**What the task requires:** Retype all of the lines below with no changes.

**Exercise data:**
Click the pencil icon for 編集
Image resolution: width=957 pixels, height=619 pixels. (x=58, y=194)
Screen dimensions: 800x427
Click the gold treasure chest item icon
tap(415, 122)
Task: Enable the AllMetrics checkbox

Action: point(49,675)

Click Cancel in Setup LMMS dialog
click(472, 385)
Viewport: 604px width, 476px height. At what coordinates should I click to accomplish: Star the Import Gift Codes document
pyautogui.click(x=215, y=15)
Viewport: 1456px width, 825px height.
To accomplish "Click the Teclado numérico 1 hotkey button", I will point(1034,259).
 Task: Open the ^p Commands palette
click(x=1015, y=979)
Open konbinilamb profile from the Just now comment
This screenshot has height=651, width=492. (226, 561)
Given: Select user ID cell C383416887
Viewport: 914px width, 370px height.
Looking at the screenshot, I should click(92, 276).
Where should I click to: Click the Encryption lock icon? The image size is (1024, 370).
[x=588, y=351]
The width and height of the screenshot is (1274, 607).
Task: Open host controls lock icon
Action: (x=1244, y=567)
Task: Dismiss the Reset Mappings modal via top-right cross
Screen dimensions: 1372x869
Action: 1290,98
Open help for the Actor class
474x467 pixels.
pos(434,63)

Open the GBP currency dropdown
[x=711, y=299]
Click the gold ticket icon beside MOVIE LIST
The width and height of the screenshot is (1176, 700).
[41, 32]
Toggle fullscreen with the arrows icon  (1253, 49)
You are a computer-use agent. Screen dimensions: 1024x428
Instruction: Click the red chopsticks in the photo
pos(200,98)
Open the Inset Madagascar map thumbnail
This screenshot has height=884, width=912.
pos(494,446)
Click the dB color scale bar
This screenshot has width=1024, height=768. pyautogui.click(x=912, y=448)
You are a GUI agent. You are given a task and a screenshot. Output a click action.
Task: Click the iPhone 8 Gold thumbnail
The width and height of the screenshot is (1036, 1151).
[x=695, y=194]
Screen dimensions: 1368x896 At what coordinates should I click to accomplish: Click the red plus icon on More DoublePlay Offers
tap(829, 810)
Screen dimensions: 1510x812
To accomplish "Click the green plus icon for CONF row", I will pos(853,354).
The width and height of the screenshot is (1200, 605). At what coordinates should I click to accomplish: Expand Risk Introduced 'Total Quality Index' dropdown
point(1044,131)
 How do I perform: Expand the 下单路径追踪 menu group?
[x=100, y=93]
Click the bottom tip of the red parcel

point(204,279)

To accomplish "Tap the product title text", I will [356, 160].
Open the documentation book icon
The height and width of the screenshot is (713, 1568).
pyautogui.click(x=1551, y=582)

**Result:**
Click the pencil icon for 編集
Image resolution: width=957 pixels, height=619 pixels. (x=58, y=194)
Screen dimensions: 800x427
Click the gold treasure chest item icon
tap(415, 122)
Task: Enable the AllMetrics checkbox

Action: point(49,675)

Click Cancel in Setup LMMS dialog
click(472, 385)
Viewport: 604px width, 476px height. At what coordinates should I click to accomplish: Star the Import Gift Codes document
pyautogui.click(x=215, y=15)
Viewport: 1456px width, 825px height.
To accomplish "Click the Teclado numérico 1 hotkey button", I will point(1034,259).
 Task: Open the ^p Commands palette
click(x=1015, y=979)
Open konbinilamb profile from the Just now comment
This screenshot has height=651, width=492. (226, 561)
Given: Select user ID cell C383416887
Viewport: 914px width, 370px height.
Looking at the screenshot, I should click(92, 276).
Where should I click to: Click the Encryption lock icon? The image size is (1024, 370).
[x=588, y=351]
The width and height of the screenshot is (1274, 607).
Task: Open host controls lock icon
Action: (x=1244, y=567)
Task: Dismiss the Reset Mappings modal via top-right cross
Screen dimensions: 1372x869
Action: 1290,98
Open help for the Actor class
474x467 pixels.
pos(434,63)

Open the GBP currency dropdown
[x=711, y=299]
Click the gold ticket icon beside MOVIE LIST
The width and height of the screenshot is (1176, 700).
[41, 32]
Toggle fullscreen with the arrows icon  (1253, 49)
You are a computer-use agent. Screen dimensions: 1024x428
Instruction: Click the red chopsticks in the photo
pos(200,98)
Open the Inset Madagascar map thumbnail
This screenshot has height=884, width=912.
pos(494,446)
Click the dB color scale bar
This screenshot has width=1024, height=768. pyautogui.click(x=912, y=448)
You are a GUI agent. You are given a task and a screenshot. Output a click action.
Task: Click the iPhone 8 Gold thumbnail
The width and height of the screenshot is (1036, 1151).
[x=695, y=194]
Screen dimensions: 1368x896 At what coordinates should I click to accomplish: Click the red plus icon on More DoublePlay Offers
tap(829, 810)
Screen dimensions: 1510x812
To accomplish "Click the green plus icon for CONF row", I will pos(853,354).
The width and height of the screenshot is (1200, 605). At what coordinates should I click to accomplish: Expand Risk Introduced 'Total Quality Index' dropdown
point(1044,131)
 How do I perform: Expand the 下单路径追踪 menu group?
[x=100, y=93]
Click the bottom tip of the red parcel

point(204,279)

To accomplish "Tap the product title text", I will [356, 160].
Open the documentation book icon
The height and width of the screenshot is (713, 1568).
pyautogui.click(x=1551, y=582)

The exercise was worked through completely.